A pesquisa analisou o custo-efetividade e o impacto orçamentário do implante contraceptivo de longa duração — que possui eficácia de 99,95% — em comparação a outros métodos já disponíveis na Relação Nacional de Medicamentos Essenciais (RENAME), entre eles anticoncepcionais orais, injetáveis e o DIU de cobre. O levantamento considerou mulheres entre 18 e 49 anos sob a perspectiva do sistema público de saúde brasileiro.
Segundo o estudo, os custos diretos relacionados às gestações não planejadas no Brasil chegam a aproximadamente US$ 745 milhões, considerando períodos de análise de 3, 5 e 10 anos. Dentro desse cenário, o implante subdérmico apresentou o melhor desempenho em custo-efetividade entre os métodos avaliados, impulsionado pela alta eficácia e pela baixa taxa de falha ao longo do tempo.
Na comparação com o DIU de cobre, também classificado como contraceptivo de longa duração, o implante demonstrou uma relação custo-benefício considerada altamente favorável, representando menos de 4% do limite aceito no Brasil para investimentos em saúde.
Outro ponto destacado pela pesquisa é que a ampliação do acesso ao implante contraceptivo não acarretaria aumento de despesas para o sistema público. Pelo contrário: a redução no número de gestações não planejadas tende a diminuir gastos assistenciais, fortalecendo o método como uma estratégia eficiente de gestão de recursos públicos.

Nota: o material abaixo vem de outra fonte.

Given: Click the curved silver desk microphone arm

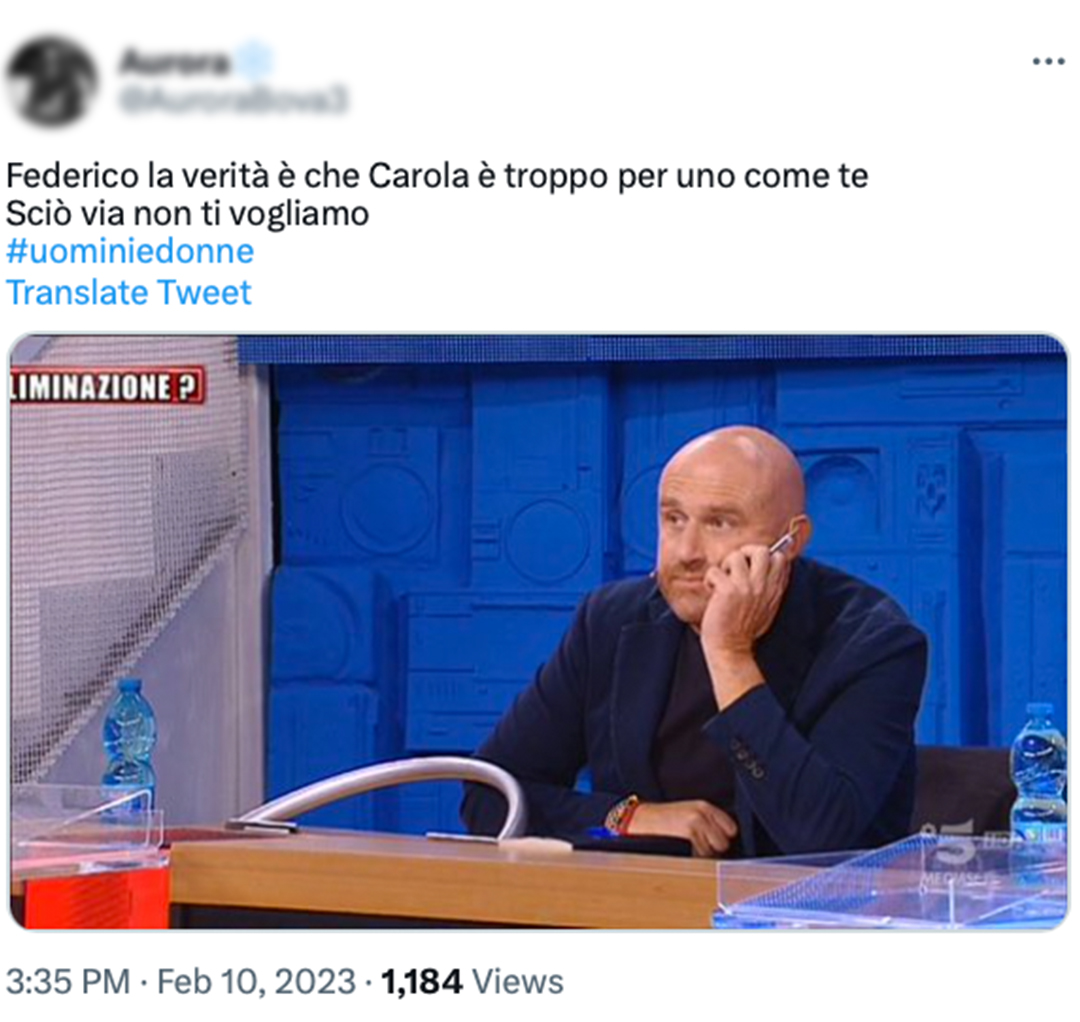Looking at the screenshot, I should (379, 799).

A estimativa de economia de US$ 15,5 milhões considera apenas os custos diretos em saúde, sem incluir impactos sociais frequentemente associados à gravidez não planejada, como evasão escolar, menor inserção no mercado de trabalho e aumento da vulnerabilidade econômica.
Para a Organon, ampliar o acesso a métodos contraceptivos mais eficazes também representa um avanço em equidade e autonomia feminina.
“Quando falamos de gravidez não planejada, estamos falando de histórias reais, de mulheres que muitas vezes não tiveram acesso à informação ou a métodos adequados para planejar suas vidas. Ampliar o acesso a contraceptivos de longa duração é dar mais autonomia para que cada mulher possa decidir se e quando quer engravidar”, afirmou Tassia Ginciene.